» To be done:
(A) Reproduce verbatim the part of the performance review that begins at the words "Performers Alvaro Gonzalez, John" and stops after "and other bodies.".
(B) In the performance review, what year was the anthology This Bridge Called My Back published?

Andrew Jankowski

Searching for a way to connect choreographer Miguel Gutierrez’s performance This Bridge Called My Ass to the book from whence it takes its name This Bridge Called My Back, I found myself returning to a poem in the collection by Donna Kate Rushin, “The Bridge Poem." "I've had enough," Rushin declares, "I'm sick of seeing and touching / Both sides of things / Sick of being the damn bridge for everybody." This Bridge Called My Back was a groundbreaking 1981 anthology by women of color, critiquing white feminism. Both the anthology and Gutierrez’s work clearly express frustration. Gutierrez uses the language of theatrical dance to convey the anthology’s ethos with light, sound, body, fabric, stools, electric power strips, clamps, and Mac laptops. It’s a challenging work—two people walked out of the performance I attended—but if you give it a chance, My Ass has a lot to say about the weariness of building impermanent connections, borders, and boundaries.

Performers Alvaro Gonzalez, John Gutierrez, Xandra Ibarra, nibia pastrana santiago, and Evelyn Sanchez Narvaez open the presentation by chanting in Spanish. They're all clad in varied day-glo negligees. They alternate between stripping down—some changing into new garments—and dragging objects across PICA’s theater stage. With six bodies to focus on, its up to the viewer to prioritize order of observation. The dance is frenetic and the dancers are never dull—whether they're dragging fabric with their feet, climbing through step ladders, slapping themselves, or humping speakers playing a mix of atonal noise, folk, and Pitbull. What matters is how you interpret these happenings—and in my case, I saw the laborious decontextualizing of how we understand the body’s interactions with objects and other bodies.

» Stored rows:

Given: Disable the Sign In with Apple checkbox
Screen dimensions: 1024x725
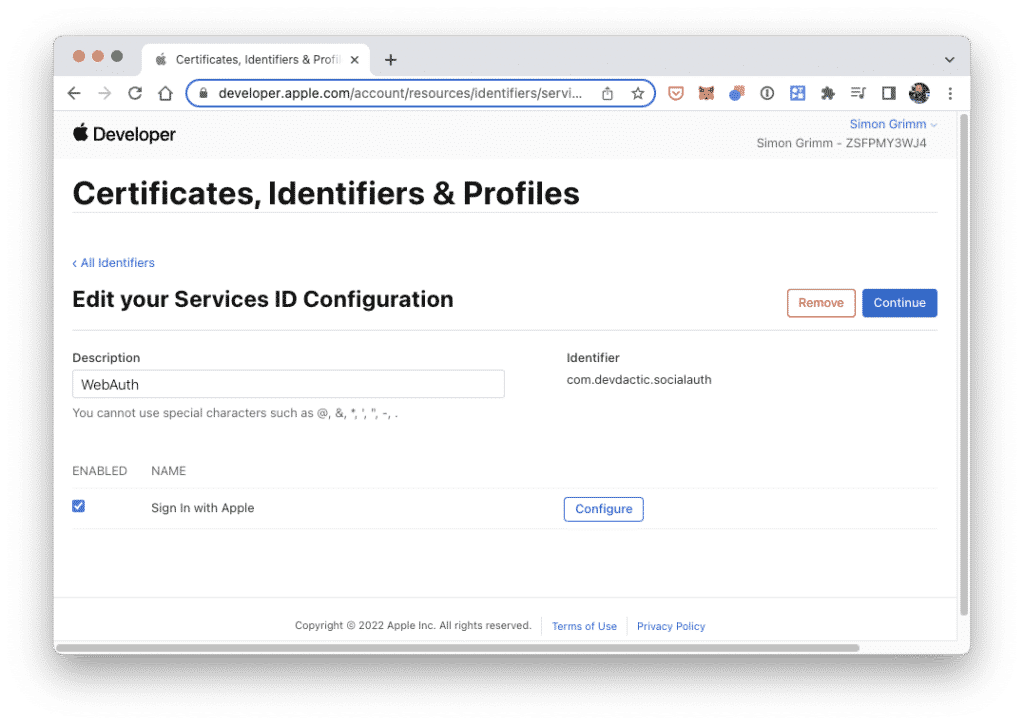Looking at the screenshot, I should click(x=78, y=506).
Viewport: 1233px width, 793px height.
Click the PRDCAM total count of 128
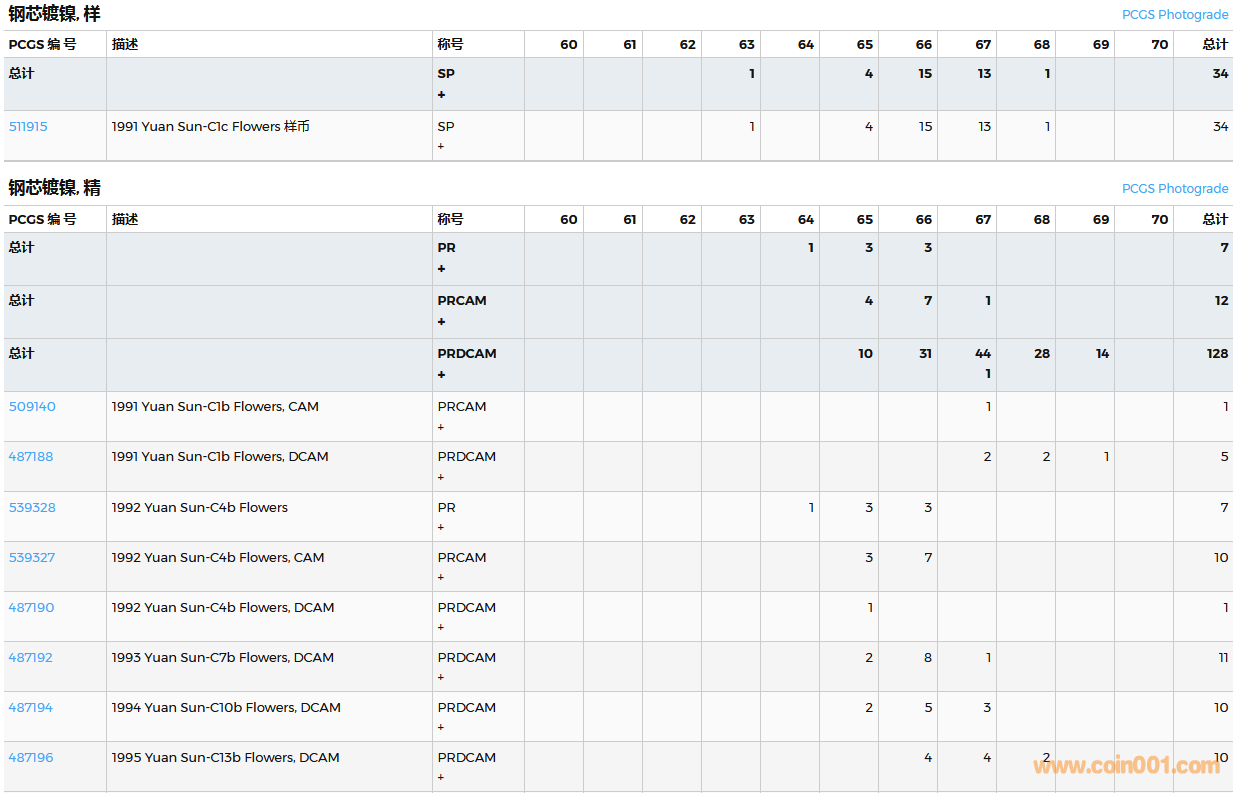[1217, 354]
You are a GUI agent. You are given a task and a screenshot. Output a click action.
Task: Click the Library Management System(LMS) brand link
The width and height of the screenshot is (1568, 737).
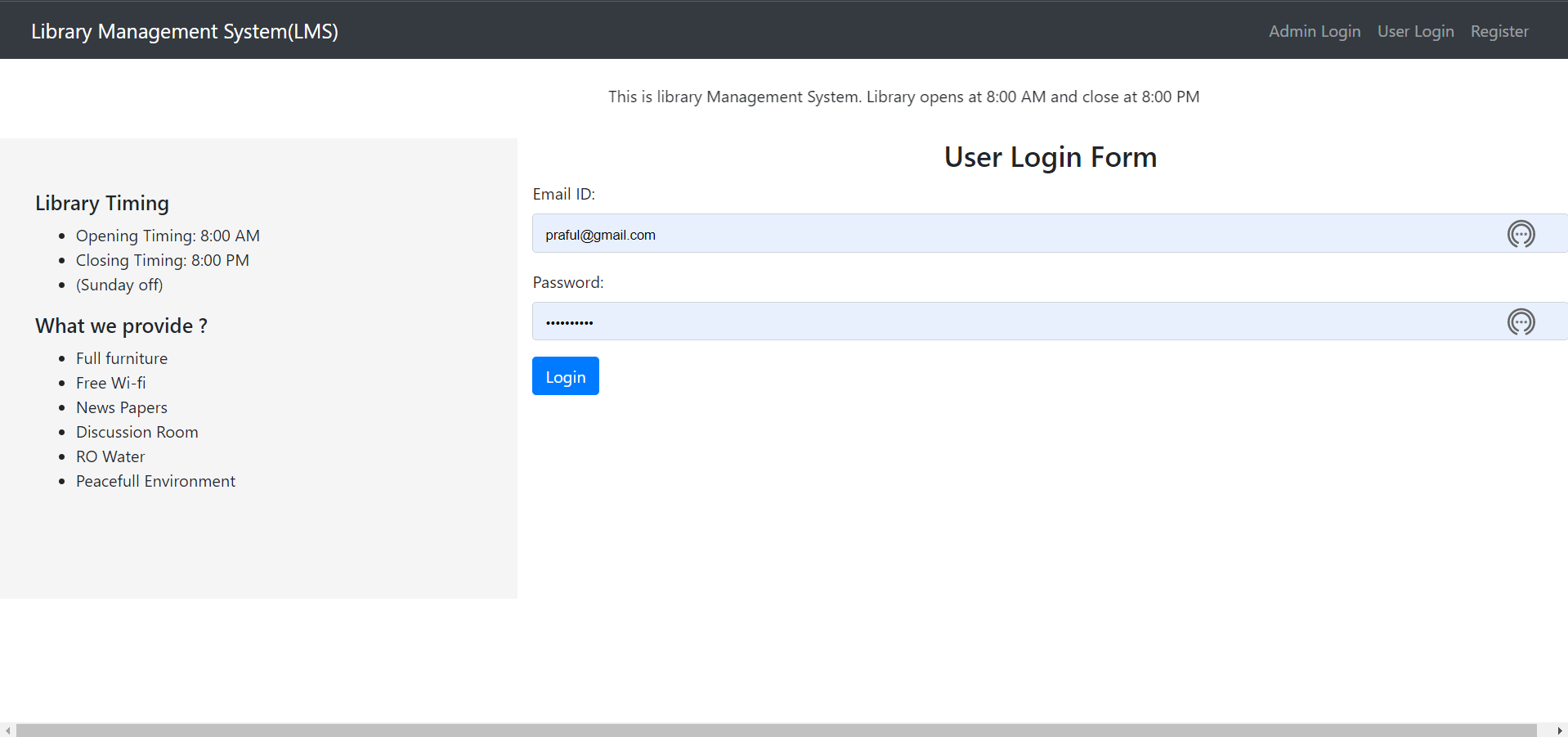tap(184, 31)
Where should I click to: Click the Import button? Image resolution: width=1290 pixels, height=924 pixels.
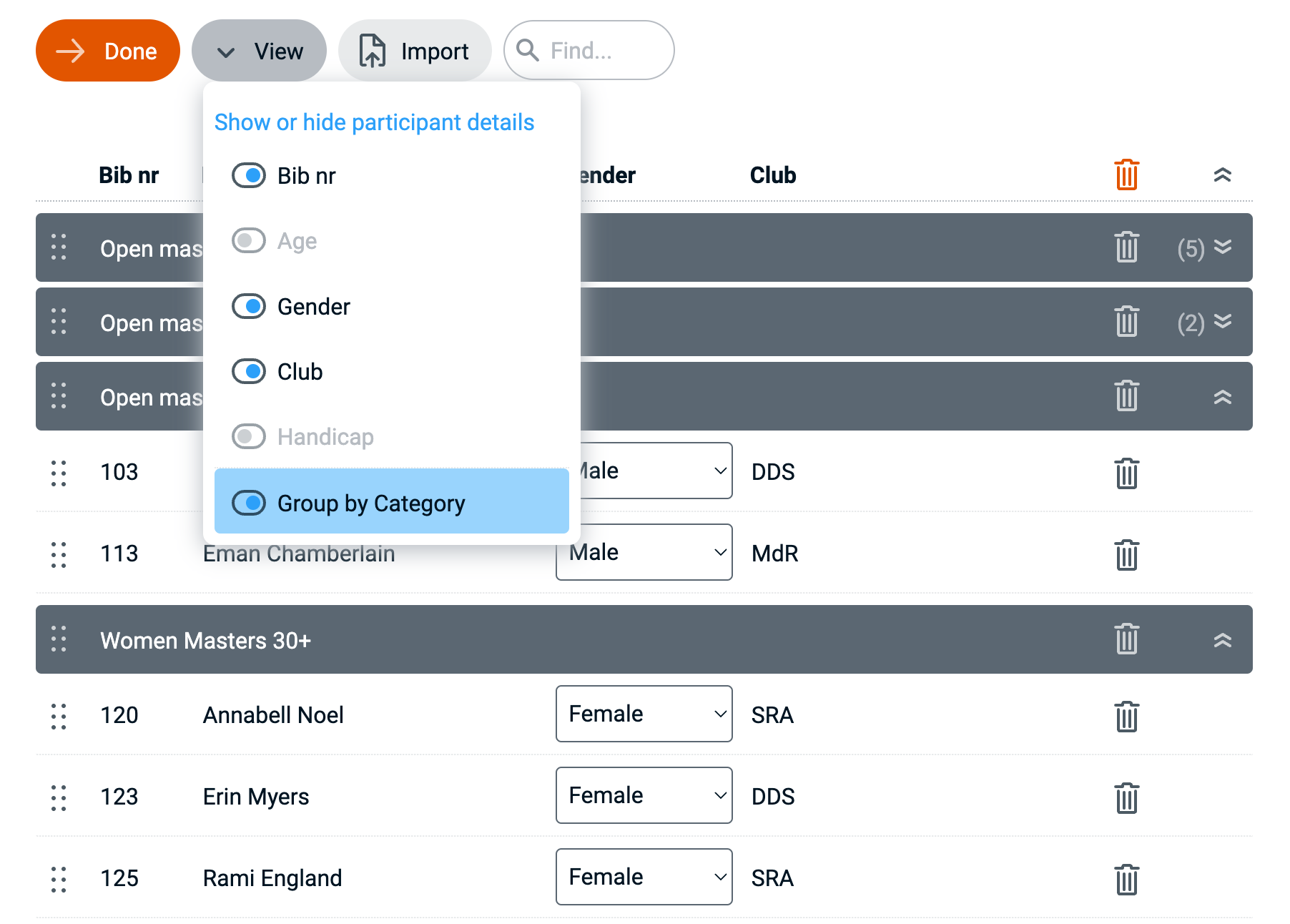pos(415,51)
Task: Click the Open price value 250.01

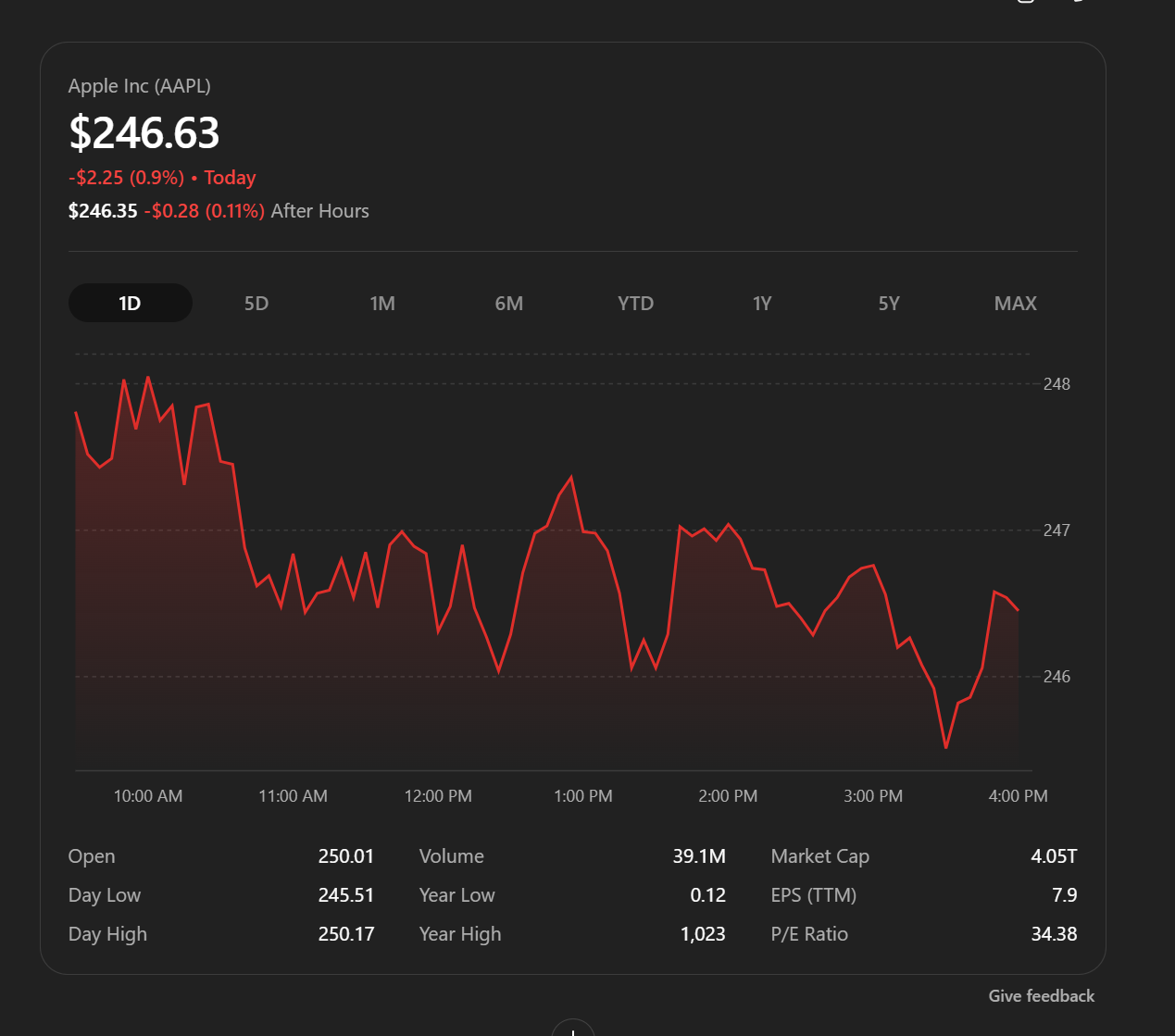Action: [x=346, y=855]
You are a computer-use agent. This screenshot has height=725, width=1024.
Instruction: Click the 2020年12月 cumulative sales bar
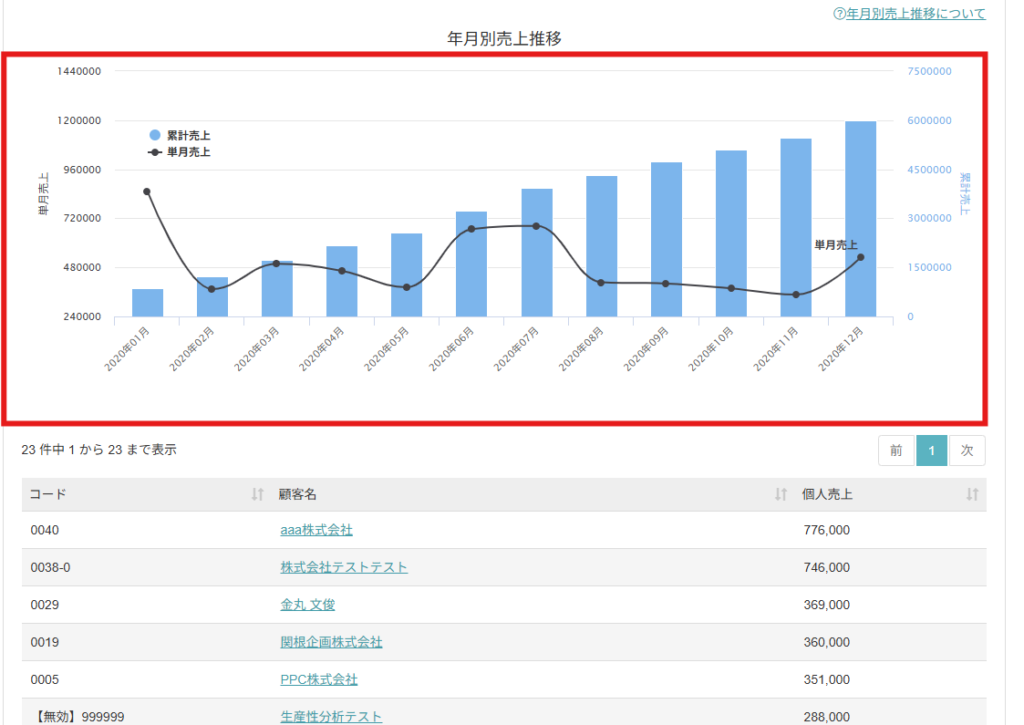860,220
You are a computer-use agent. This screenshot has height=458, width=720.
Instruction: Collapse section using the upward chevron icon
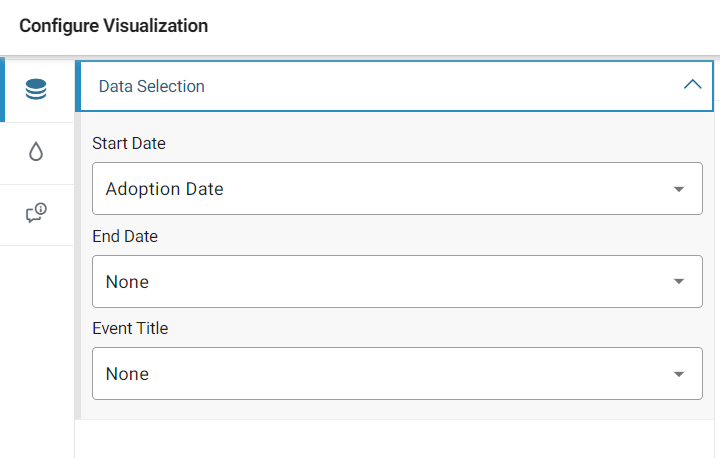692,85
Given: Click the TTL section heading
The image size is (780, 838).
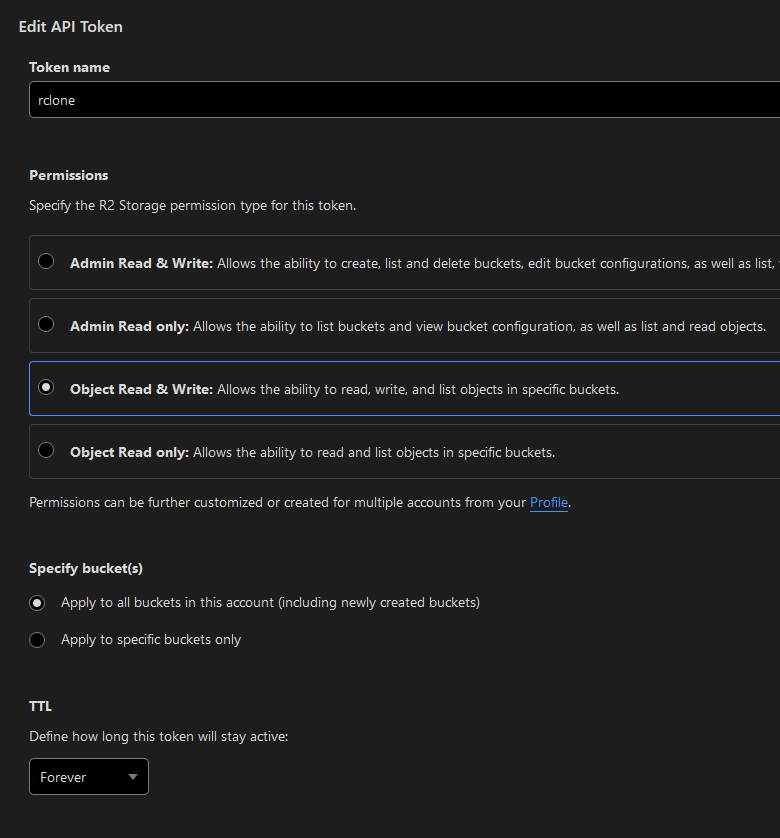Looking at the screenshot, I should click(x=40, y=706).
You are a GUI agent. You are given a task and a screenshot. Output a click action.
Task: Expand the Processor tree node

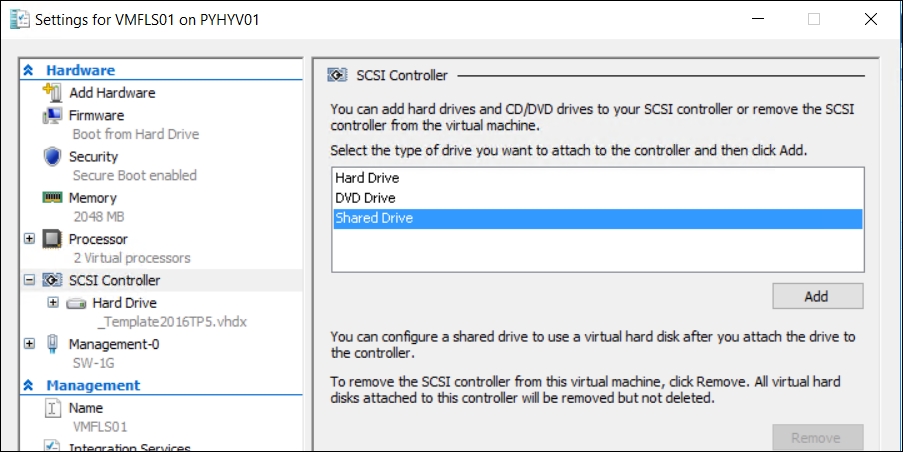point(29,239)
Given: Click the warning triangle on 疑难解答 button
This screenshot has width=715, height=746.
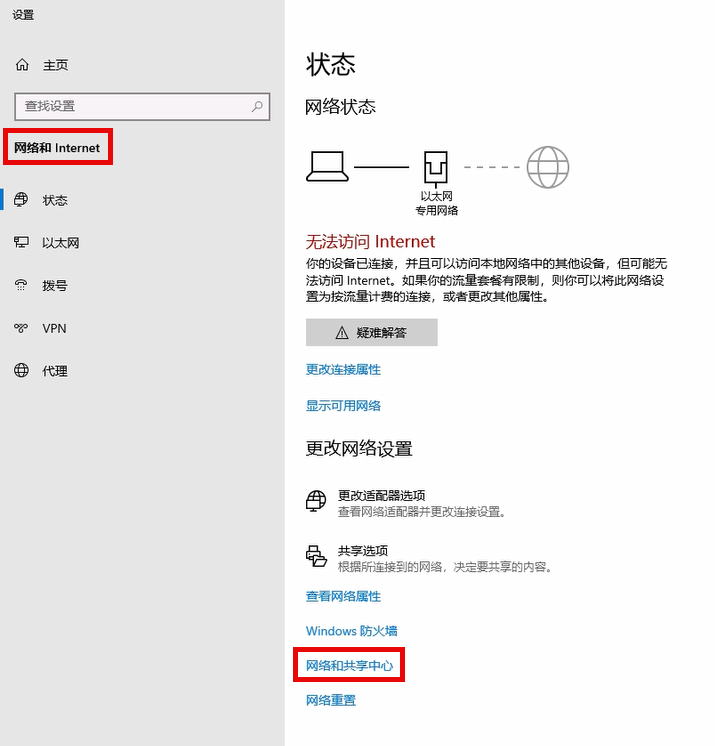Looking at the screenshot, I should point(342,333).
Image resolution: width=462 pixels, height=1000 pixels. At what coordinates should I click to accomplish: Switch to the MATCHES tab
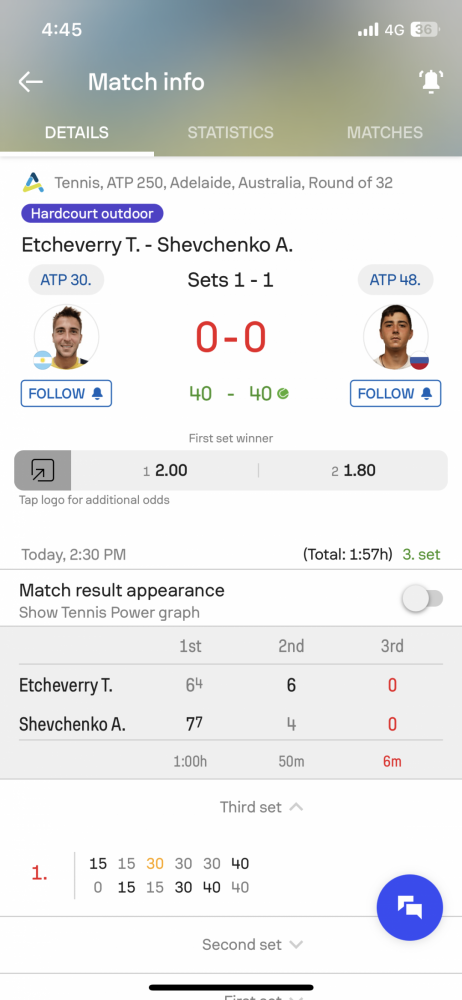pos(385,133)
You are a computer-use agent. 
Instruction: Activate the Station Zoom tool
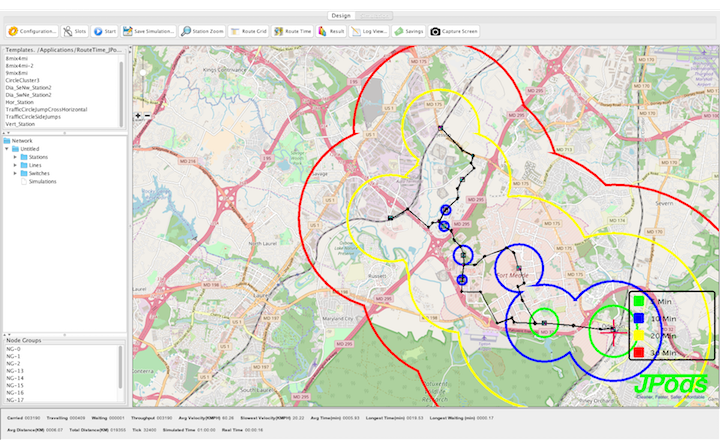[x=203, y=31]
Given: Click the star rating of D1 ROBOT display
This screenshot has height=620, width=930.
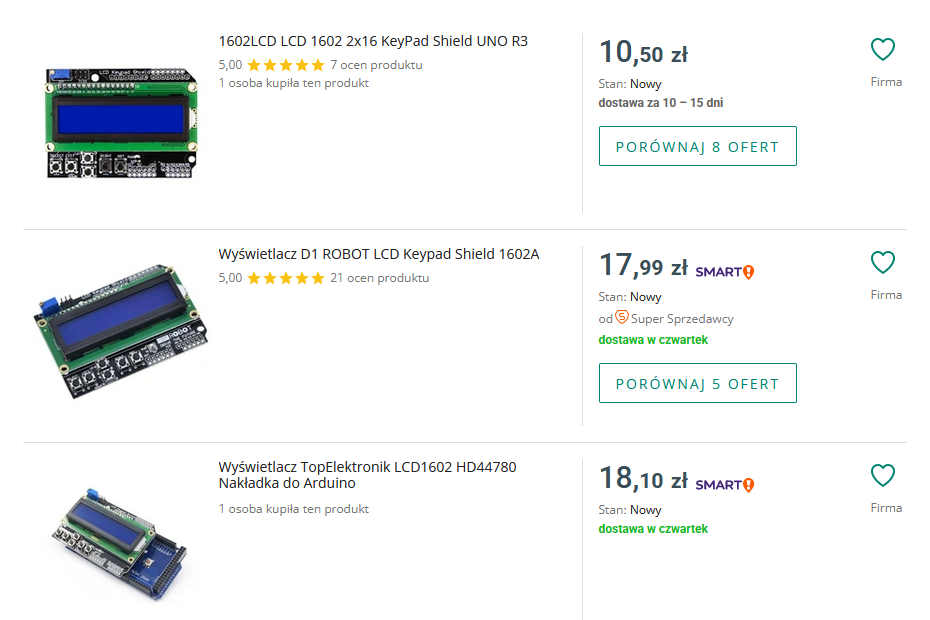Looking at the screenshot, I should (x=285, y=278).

» Written responses:
(A)
Performers Alvaro Gonzalez, John Gutierrez, Xandra Ibarra, nibia pastrana santiago, and Evelyn Sanchez Narvaez open the presentation by chanting in Spanish. They're all clad in varied day-glo negligees. They alternate between stripping down—some changing into new garments—and dragging objects across PICA’s theater stage. With six bodies to focus on, its up to the viewer to prioritize order of observation. The dance is frenetic and the dancers are never dull—whether they're dragging fabric with their feet, climbing through step ladders, slapping themselves, or humping speakers playing a mix of atonal noise, folk, and Pitbull. What matters is how you interpret these happenings—and in my case, I saw the laborious decontextualizing of how we understand the body’s interactions with objects and other bodies.

(B) 1981